A frase foi interrompida pelo barulho de algo se quebrando. Súbito, a escuridão se dissipou, revelando um qareen vestindo roupas típicas do Deserto da Perdição caído, inconsciente. Atrás dele, segurando os restos de uma cadeira estraçalhada, estava uma jovem bonita de cabelo escuro e ondulado, vestindo uma túnica típica das mulheres tapistanas.

— Seu erro foi achar que eu nunca seria capaz de um truque ou dois, seu maldito. — disse ela, com a voz cheia de ressentimento. — Você quis que eu fosse prostituta, mas nunca deixei de ser aventureira.

Os quatro invasores ficaram imóveis, incertos sobre o que fazer. Ninguém queria atacar a garota, mas ninguém tinha certeza do que fazer com ela agora que ela incapacitara o qareen que causara aquela escuridão.

— Não somos criminosos — disse Fergus. — Somos aventureiros que lutam contra o império e estávamos numa incursão que visava destruir esta taverna.

A garota deu um meio sorriso.

— Vocês mataram minotauros e me deram a oportunidade de dar o troco neste traidor. Já gostei de vocês. — ela então se aproximou e estendeu a mão. — Meredith Morgstein.

Fergus apertou sua mão e sorriu.

— Fergus. Estes são meus amigos Sousuke, Kazuki e Pimbo.

O cão soltou um latido e balançou a cauda.

— E Bolota, é claro.

Meredith sorriu e encarou os invasores. Pelo menos, não pareciam serem traidores como Sahyd.

— Acho que agora é a hora em que saímos daqui e levamos esse inútil junto. Ele era agente do cara que manda nesse lugar, e tem informações. — ela ergueu a cabeça do qareen pelo rabo de cavalo e o encarou. — Você vai pagar caro pelo que fez.

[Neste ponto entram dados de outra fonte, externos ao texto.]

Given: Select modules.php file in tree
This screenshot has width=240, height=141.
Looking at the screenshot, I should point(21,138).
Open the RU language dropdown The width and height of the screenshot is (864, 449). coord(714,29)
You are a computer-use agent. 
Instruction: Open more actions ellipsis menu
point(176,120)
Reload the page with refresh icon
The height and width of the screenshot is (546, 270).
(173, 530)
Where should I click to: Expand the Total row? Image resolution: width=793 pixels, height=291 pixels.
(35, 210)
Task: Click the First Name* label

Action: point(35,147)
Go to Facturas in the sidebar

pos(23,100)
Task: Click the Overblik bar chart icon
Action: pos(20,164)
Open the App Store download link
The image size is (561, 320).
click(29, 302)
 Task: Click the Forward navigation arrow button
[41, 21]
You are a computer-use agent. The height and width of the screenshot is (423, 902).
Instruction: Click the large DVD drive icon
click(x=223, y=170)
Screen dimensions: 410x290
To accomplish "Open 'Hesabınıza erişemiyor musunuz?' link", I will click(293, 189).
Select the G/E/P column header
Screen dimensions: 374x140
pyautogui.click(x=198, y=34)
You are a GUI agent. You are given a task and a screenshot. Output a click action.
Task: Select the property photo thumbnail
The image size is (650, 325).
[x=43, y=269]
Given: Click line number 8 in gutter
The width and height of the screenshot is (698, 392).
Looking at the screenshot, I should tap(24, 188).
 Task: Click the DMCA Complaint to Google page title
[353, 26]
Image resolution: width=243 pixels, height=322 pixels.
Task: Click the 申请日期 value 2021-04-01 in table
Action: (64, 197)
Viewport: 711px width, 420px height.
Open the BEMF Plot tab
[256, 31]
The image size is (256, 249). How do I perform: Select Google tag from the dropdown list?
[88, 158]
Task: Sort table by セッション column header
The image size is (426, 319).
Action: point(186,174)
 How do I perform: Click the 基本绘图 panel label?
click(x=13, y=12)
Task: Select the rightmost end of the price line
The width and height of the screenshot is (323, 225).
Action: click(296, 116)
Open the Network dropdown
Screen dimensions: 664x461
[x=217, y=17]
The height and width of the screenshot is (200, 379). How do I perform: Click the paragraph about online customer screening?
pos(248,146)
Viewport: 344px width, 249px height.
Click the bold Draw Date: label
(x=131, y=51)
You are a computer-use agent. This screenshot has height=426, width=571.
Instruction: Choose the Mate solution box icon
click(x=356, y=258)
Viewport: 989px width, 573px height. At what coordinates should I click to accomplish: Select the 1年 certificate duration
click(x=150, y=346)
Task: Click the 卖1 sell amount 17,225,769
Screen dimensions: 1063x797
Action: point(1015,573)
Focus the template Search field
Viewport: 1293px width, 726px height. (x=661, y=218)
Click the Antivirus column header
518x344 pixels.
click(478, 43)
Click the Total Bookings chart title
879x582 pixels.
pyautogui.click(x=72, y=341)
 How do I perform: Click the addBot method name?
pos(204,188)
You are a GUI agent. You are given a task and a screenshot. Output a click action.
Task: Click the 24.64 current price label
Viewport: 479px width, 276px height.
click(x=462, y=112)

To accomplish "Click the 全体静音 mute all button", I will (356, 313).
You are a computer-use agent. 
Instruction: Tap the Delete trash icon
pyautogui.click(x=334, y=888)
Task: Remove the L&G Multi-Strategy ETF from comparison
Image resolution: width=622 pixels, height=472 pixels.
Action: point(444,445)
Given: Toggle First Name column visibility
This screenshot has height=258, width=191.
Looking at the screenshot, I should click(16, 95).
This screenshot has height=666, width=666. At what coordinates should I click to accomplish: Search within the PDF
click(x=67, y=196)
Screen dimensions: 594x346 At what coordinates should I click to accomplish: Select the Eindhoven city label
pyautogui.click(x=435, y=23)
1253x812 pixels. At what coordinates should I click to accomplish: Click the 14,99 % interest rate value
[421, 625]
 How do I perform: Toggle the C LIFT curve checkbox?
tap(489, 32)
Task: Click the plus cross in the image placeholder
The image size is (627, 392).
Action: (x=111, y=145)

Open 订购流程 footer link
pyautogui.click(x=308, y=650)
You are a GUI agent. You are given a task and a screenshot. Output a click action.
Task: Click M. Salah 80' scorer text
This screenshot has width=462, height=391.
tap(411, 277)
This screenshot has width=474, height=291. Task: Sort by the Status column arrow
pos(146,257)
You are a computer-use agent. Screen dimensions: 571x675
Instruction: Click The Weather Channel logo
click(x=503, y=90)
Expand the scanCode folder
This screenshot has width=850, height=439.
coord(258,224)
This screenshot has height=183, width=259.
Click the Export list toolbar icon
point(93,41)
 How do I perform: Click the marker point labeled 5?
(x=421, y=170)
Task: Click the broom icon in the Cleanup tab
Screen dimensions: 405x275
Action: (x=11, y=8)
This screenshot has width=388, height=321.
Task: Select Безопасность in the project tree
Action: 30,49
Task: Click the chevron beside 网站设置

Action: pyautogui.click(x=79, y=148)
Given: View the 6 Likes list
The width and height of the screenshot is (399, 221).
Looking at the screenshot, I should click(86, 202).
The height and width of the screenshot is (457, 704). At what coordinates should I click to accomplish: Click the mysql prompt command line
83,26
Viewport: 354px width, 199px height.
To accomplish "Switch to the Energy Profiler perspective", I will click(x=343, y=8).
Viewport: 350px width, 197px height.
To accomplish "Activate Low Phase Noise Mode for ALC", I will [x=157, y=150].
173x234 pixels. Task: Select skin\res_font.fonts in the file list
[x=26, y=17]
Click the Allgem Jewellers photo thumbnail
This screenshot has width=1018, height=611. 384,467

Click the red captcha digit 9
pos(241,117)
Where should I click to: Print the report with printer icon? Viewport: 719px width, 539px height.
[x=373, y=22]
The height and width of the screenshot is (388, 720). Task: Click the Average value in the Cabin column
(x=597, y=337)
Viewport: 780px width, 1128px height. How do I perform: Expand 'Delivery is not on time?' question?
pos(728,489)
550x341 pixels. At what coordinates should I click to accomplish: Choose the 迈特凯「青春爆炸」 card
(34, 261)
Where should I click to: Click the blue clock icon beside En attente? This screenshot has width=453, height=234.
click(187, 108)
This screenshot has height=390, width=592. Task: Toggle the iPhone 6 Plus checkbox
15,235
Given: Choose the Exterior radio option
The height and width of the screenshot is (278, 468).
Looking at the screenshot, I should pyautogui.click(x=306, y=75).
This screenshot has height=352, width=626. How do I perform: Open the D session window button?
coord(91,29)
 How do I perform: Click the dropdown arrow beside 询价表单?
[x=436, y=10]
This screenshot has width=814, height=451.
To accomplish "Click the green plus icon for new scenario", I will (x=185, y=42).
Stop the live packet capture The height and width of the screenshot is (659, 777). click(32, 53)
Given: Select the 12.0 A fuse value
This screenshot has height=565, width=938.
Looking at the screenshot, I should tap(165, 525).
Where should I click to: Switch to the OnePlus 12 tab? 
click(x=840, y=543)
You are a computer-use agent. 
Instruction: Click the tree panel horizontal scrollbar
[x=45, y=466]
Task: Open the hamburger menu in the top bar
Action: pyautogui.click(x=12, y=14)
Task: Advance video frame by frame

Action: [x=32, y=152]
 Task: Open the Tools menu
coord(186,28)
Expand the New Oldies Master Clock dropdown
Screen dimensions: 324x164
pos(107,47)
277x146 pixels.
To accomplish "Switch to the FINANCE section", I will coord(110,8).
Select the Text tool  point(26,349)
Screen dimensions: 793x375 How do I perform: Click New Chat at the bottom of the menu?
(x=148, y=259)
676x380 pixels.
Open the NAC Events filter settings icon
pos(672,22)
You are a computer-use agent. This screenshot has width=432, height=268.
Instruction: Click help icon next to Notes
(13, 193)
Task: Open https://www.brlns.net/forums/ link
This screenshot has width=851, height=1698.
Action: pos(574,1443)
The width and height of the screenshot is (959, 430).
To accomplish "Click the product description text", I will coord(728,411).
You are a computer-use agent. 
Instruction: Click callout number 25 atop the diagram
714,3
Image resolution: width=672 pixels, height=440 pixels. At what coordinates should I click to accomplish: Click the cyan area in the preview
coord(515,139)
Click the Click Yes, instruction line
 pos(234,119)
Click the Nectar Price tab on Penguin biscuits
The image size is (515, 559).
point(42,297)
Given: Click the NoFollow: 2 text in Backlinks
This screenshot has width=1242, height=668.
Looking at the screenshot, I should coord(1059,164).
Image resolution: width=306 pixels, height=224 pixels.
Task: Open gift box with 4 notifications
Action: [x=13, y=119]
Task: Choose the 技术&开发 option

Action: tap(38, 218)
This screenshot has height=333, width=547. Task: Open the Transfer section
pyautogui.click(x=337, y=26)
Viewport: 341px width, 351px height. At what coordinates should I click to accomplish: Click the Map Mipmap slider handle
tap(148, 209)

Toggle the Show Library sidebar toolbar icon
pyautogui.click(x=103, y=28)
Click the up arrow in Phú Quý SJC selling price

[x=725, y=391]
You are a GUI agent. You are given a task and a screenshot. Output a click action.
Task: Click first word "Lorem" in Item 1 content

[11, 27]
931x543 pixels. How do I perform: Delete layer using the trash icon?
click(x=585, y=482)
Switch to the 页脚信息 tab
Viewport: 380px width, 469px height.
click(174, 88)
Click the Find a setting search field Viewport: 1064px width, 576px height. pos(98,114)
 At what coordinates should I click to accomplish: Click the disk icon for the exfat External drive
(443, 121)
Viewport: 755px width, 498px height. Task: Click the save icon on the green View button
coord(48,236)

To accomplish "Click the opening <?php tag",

Por uma coincidência mórbida, os quatro rebeldes — agora cinco — atearam fogo na taverna, que queimou a noite toda como um aviso para aqueles que se aproximavam demais de minotauros: a resistência não estava brincando quando dizia que eles não teriam paz enquanto não libertassem todos aqueles que tinham feito como escravos. Meredith saiu dali levando Sahyd, sentindo-se livre e cheia de vontade de se vingar de cada minotauro que cruzasse seu caminho. Por algum motivo, achava que estava perto de seu irmão, talvez mais do que nunca. Não tinha como saber, pelo menos por enquanto, se aquele pressentimento estava correto.

Mas, acima de tudo, Meredith saiu daquela taverna sentindo-se aventureira de novo. E dessa vez, era verdade.